### DIRECTION 1
Give every measurement in millimeters that the molding die passage states, with what each one measures.
### DIRECTION 2
According to the molding die passage, at what ratio do both dies have their narrowest slit groove width?
### DIRECTION 3
Pick up the molding die passage after its last sentence and write the next part.

As shown in FIG. 3, both of the new molding die and the molding die 30 over its lifetime have a narrowest slit groove width at the position of the ratio of 20%, and a mostly wider slit groove width at the slit groove upper part of the ratio of zero %. Through the slit groove upper part of the ratio of zero %, the clayey ceramic raw material is extruded.

In a concrete example, the slit groove width at the slit groove upper part in the new molding die is 0.17 mm. On the contrary, the slit groove width at the slit groove upper part in the molding die 30 over its lifetime was 0.18 mm or more.

In general, the thickness of each cell wall in a porous structure body produced using the molding die is determined based on the slit groove width in direction of extruding clayey ceramic raw material from the position at the minimum slit groove width, corresponding the ratio of 20% shown in FIG. 3, in each slit groove.

Cell walls of the porous structure bodies as mold bodies produced using the new molding die and the molding die 30 over its lifetime were measured. The cell wall of the mold body produced using the new molding die is within a range of 0.14 mm to 0.15 mm. On the contrary, the cell wall of the mold body produced using the molding die 30 over its lifetime is 0.18 mm.

This experimental results indicate that the cell wall thickness of the porous structure body produced using the molding die is determined by the slit groove width within the range of 20% measured from the slit groove upper part in the molding die. That is, it is possible to regenerate and reuse the molding die over its lifetime by cutting the end surface of each block body 30 by a maximum 20% depth measured from the slit groove upper part in order to form the flat upper end surface of each block body 30.

However, as shown in FIG. 3, because the slit groove width can be decreased to a half of the slit groove width at the slit groove upper part by cutting the upper end surface of each block body 30 by 20% depth measured from the slit groove upper part, it is possible to regenerate or reuse the molding die by cutting the end surface of each block body 32 by at least 10% depth.

### SUPPLIED RECORDS
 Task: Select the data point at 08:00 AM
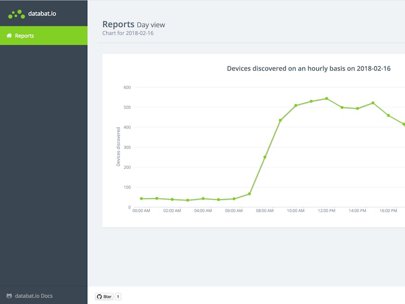(x=265, y=157)
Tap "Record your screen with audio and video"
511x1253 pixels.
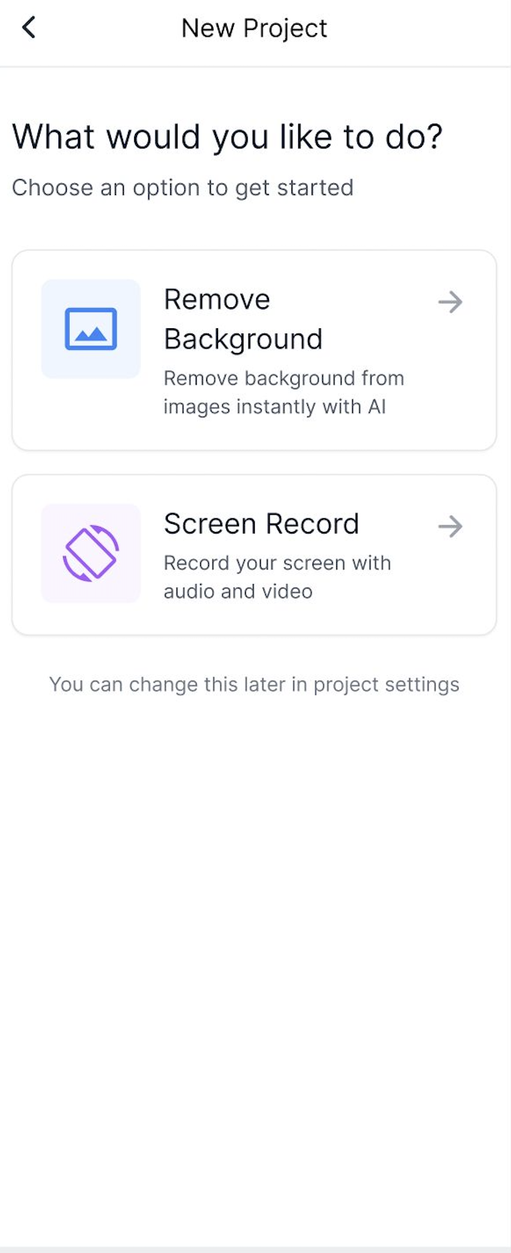pos(277,577)
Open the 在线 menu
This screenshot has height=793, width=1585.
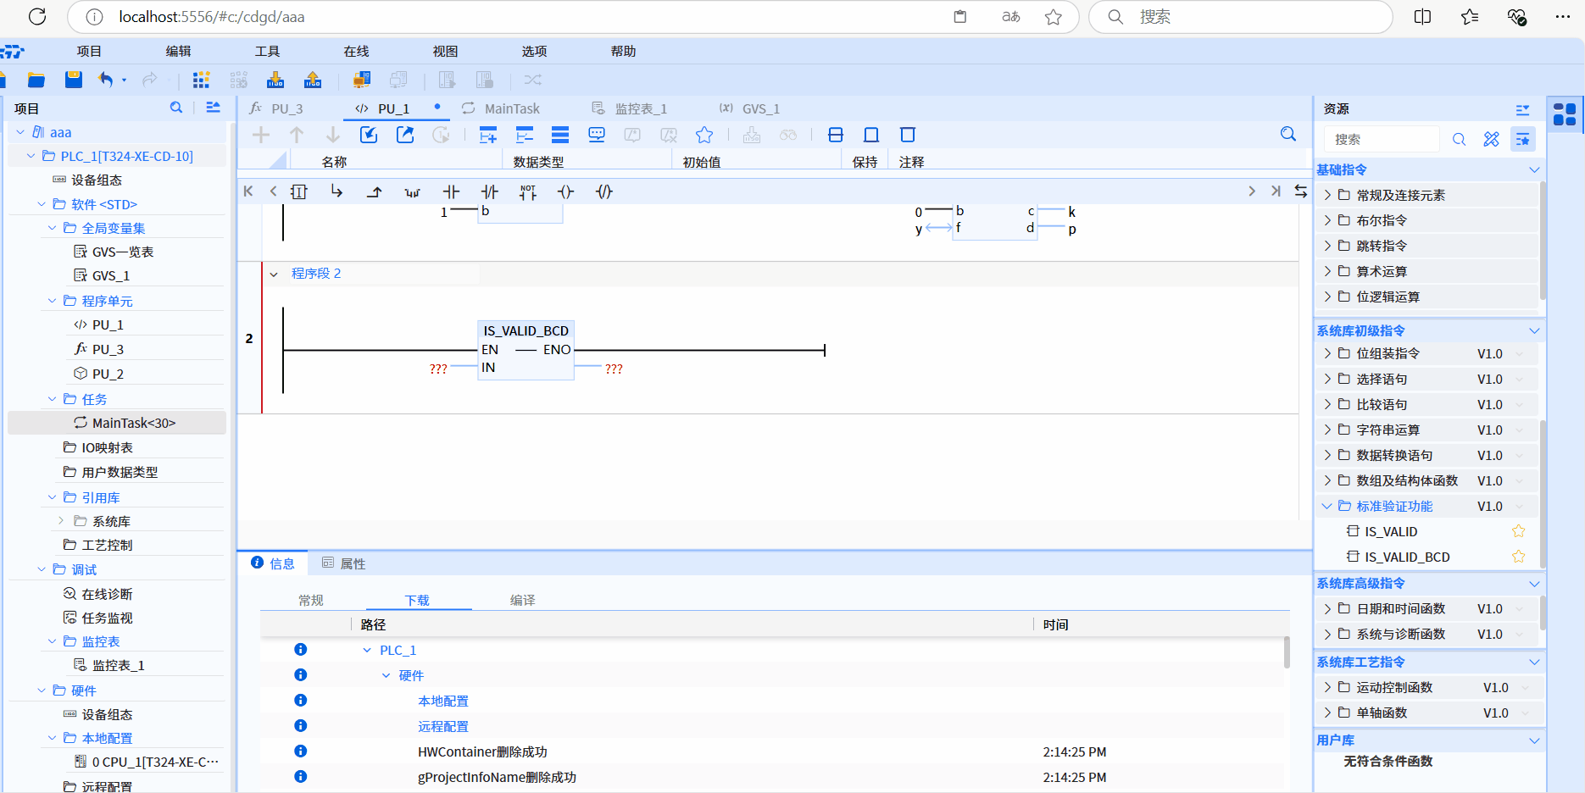[x=355, y=51]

### RIGHT ANSWER 1
- 0.17 mm: the slit groove width at the slit groove upper part in the new molding die
- 0.18 mm or more: the slit groove width at the slit groove upper part in the molding die 30 over its lifetime
- 0.14 mm to 0.15 mm: the wall of the mold body produced using the new molding die
- 0.18 mm: the wall of the mold body produced using the molding die 30 over its lifetime

### RIGHT ANSWER 2
At the position of the ratio of 20%.

### RIGHT ANSWER 3
It is therefore preferable to grind or cut the upper end surface of each block body 32 by at least 10% depth, and a maximum 20% depth measured from the slit groove upper part. The reason why the end surface of each block body 32 in the molding die 30 over its lifetime is cut by the maximum 20% depth is that there is a possibility of causing deterioration of a density and shape of each block body 32 made of the clayey ceramic raw material when the depth (or height) of each slit groove 34 is decreased. Still further, there is a possibility of causing the deterioration of the strength of each block body 32 when the slit groove upper part (or the upper end surface of each block body 32) is deeply cut.

It is preferable to cut the upper end surface of each block body 32 by not less than 0.1 mm. It is difficult to regenerate the rounded corner parts of the upper end surfaces of adjacent block bodies 32 into an acute angle corner part when the end surface of each block body 32 is cut by less than 0.1 mm.

After the cutting process, the method according to the first embodiment of the present invention performs a coating process in which the molding die 30 having the flat upper end surface of each block body 32 is coated with a coating layer 20 with chemical vapor deposition method (CVD method).

FIG. 4A is a schematic view of a configuration of a CVD apparatus, used in the method according to the first embodiment of the present invention, with which the coating layer 20 is formed on the molding die 30. FIG. 4B is an enlarged view showing the molding die 30 over its lifetime which is placed on a set table 41 in the CVD apparatus 40 shown in FIG. 4A.

As shown in FIG. 4A, the CVD apparatus 40 is comprised of the set table 41 composed of plural shelves, a partition wall part 42, and a reaction chamber 44. Plural molding dies 30 to be regenerated are placed on the shelves in the set table 41. The room formed between the partition wall part 42 and the set table 41, on which the molding dies 30 are placed, is degassed and sealed. The reaction chamber 44 is equipped with a heater 43 therein, and accommodates the partition wall part 42.

In the method according to the first embodiment, the set table 41 has the three stage shelves on which plural molding dies 30 over its lifetime as the targets in regeneration are placed. As shown in FIG. 4A, the CVD apparatus 40 has a process gas supply inlet 45 at the bottom part thereof and an exhaust gas pipe 46 is disposed at the upper part thereof near the uppermost stage shelve in the set table 41.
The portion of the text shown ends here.